**EXERCISE OBJECTIVE**
For the string "button", search the entries below and copy every line where it appears.

**DATA FOR PROCESSING**
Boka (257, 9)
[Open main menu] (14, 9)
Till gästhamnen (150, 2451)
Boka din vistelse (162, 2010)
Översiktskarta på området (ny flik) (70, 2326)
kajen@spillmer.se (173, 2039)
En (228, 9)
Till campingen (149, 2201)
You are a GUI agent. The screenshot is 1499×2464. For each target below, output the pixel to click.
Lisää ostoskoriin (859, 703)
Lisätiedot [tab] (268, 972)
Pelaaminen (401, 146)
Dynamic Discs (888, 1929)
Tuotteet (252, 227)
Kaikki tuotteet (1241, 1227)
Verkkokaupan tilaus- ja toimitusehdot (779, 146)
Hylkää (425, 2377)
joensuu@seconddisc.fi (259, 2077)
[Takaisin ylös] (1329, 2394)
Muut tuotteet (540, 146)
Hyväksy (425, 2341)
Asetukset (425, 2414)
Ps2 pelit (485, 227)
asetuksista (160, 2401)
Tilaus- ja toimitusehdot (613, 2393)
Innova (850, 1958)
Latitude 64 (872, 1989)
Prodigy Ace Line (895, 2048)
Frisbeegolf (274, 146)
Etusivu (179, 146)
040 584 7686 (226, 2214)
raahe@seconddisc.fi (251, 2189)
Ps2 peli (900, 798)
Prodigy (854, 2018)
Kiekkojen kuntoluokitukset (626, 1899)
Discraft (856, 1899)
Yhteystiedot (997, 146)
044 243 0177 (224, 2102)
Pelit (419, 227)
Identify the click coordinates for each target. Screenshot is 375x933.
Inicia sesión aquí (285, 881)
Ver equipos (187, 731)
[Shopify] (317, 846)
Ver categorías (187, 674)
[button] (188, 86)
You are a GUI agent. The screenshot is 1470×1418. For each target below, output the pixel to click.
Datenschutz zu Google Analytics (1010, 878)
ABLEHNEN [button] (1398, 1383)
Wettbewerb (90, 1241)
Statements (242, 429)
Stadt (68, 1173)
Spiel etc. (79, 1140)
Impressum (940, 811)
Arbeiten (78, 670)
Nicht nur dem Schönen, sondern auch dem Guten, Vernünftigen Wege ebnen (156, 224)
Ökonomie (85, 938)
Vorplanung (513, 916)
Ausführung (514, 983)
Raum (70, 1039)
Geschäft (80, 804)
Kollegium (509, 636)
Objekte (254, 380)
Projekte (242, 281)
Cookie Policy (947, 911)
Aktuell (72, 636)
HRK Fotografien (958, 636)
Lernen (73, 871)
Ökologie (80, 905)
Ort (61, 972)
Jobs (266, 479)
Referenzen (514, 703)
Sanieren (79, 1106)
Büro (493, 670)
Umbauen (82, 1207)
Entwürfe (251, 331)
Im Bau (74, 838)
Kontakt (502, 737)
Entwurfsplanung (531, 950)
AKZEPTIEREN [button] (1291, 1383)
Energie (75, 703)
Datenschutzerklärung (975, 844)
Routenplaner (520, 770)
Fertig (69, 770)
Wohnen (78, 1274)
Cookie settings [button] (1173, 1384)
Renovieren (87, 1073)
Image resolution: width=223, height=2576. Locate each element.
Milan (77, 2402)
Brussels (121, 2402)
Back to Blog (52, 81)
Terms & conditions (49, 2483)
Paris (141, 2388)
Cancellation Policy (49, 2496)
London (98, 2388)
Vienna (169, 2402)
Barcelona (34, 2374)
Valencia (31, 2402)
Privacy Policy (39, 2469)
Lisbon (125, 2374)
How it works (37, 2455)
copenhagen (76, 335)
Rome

**RESPONSE**
[button] (188, 86)
ABLEHNEN [button] (1398, 1383)
AKZEPTIEREN [button] (1291, 1383)
Cookie settings [button] (1173, 1384)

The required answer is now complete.